Traders should monitor real-time weather bulletins from NIWA and Wunderground for any anomalous southerly shifts or heatwave declarations, as these are the primary catalysts that could alter temperature outcomes. While no scheduled political debates or campaign-finance disclosures directly influence weather, sudden meteorological announcements—such as those following the 2013 southerly gust of 37.1 m/s—often precede extreme temperature swings[3]. The market leans heavily on Wunderground’s hourly data as the settlement source, making immediate access to their history page critical for validating any deviation from seasonal norms[1]. Recent news from NZ Herald highlights Wellington’s capacity to break temperature records unexpectedly, underscoring the need for vigilance even in winter months[8].
Methodology
Political prediction markets differ structurally from sports betting: thinner liquidity, longer settlement windows, higher sensitivity to single news events. This page shows the live Polymarket quote for Highest temperature in Wellington on July 1? plus platform attributes for the three reference venues, so you can see at a glance where the deepest market for this question sits.
Resolution & payout
Political markets typically settle on official candidate or agency confirmation. Polymarket uses UMA Optimistic Oracle: a proposer posts the outcome with a bond, the two-hour window opens, then the smart contract pays USDC.

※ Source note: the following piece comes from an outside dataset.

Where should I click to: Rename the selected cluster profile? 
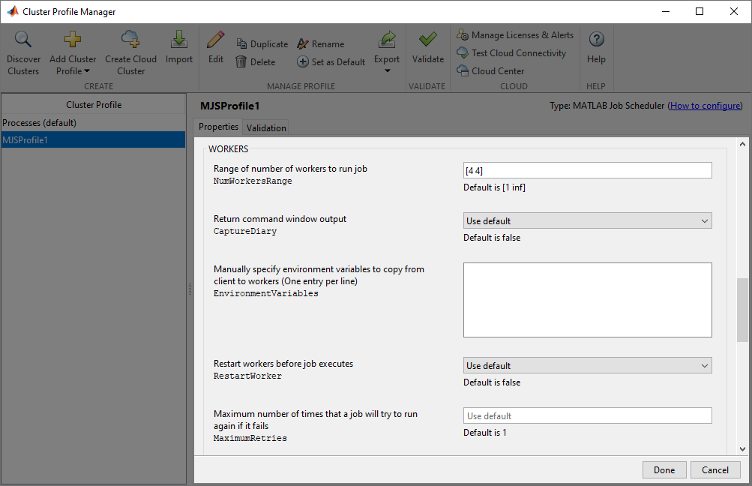tap(320, 44)
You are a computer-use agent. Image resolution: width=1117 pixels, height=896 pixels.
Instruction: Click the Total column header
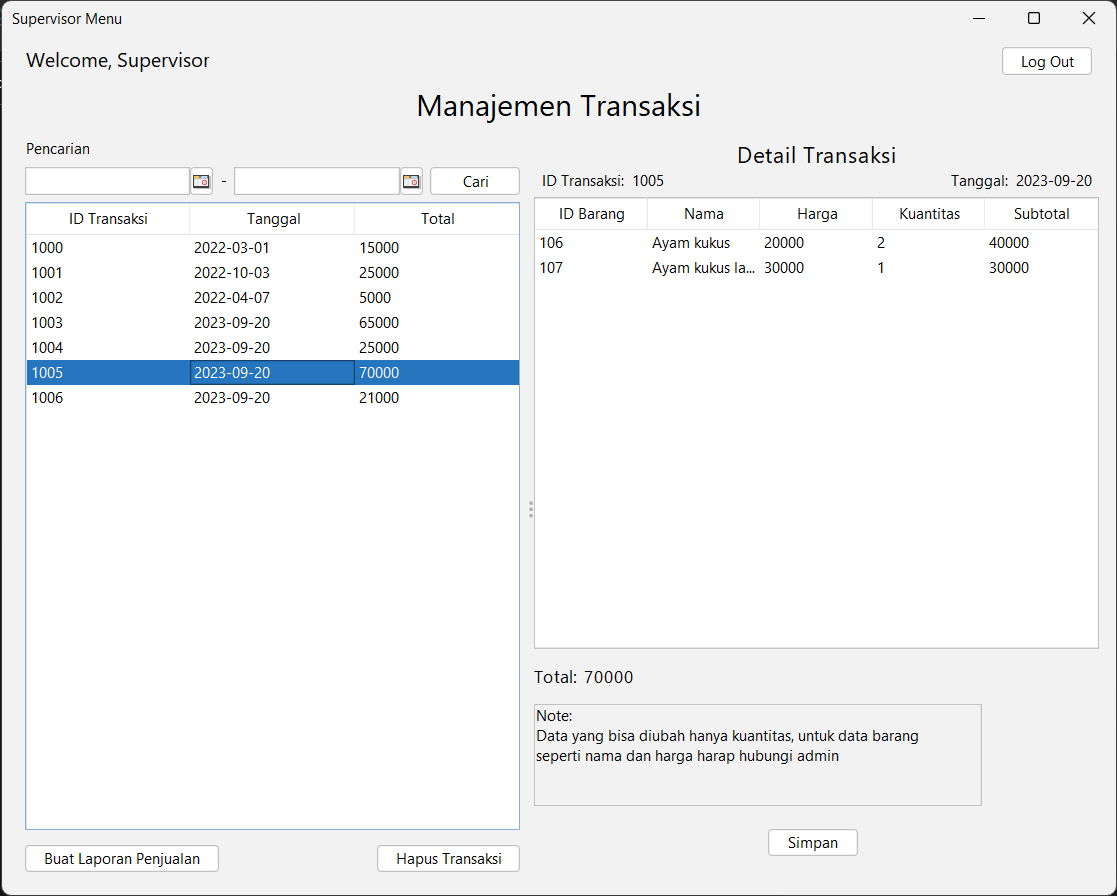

Kalshi settles USD via CFTC clearinghouse, with clearly defined resolution sources (e.g. AP race calls for elections). Betfair settles after the official outcome is registered with the league or agency. Manifold is play-money.
FAQ
- Which platform has the deepest political liquidity?
- Polymarket — by far. US 2024 presidential volume was ~$3.5B vs Kalshi (~$200M) and Betfair (~$120M). Where Polymarket is geo-blocked, brokers like Election Predictions UK route into the same order book at 0% fees.
- How fast do political markets react to news?
- High-liquidity markets move within seconds to minutes. A Trump tweet on the economy can shift the "Trump 2024" market 2-5 points before mainstream media has written anything.
- Are political prediction markets legal in my country?
- It varies. They sit in legal gray areas in most jurisdictions. Polymarket is geo-blocked from US/UK/EU; some broker frontends have a different geo footprint. Trade only with capital you can afford to lose, and only if you understand the legal status in your jurisdiction.
- Why do Polymarket and Kalshi differ on elections?
- Kalshi must follow CFTC compliance — strict definitions, clear resolution sources, US citizens only with KYC. Polymarket operates globally without CFTC oversight — deeper liquidity, but also higher regulatory risk.
- Which political events have the biggest volume?
- US Presidential election, party nominations (DNC/RNC), Senate majorities, individual state outcomes (Pennsylvania, Michigan, Wisconsin), and major European elections. Peak markets reach $50-500M per event.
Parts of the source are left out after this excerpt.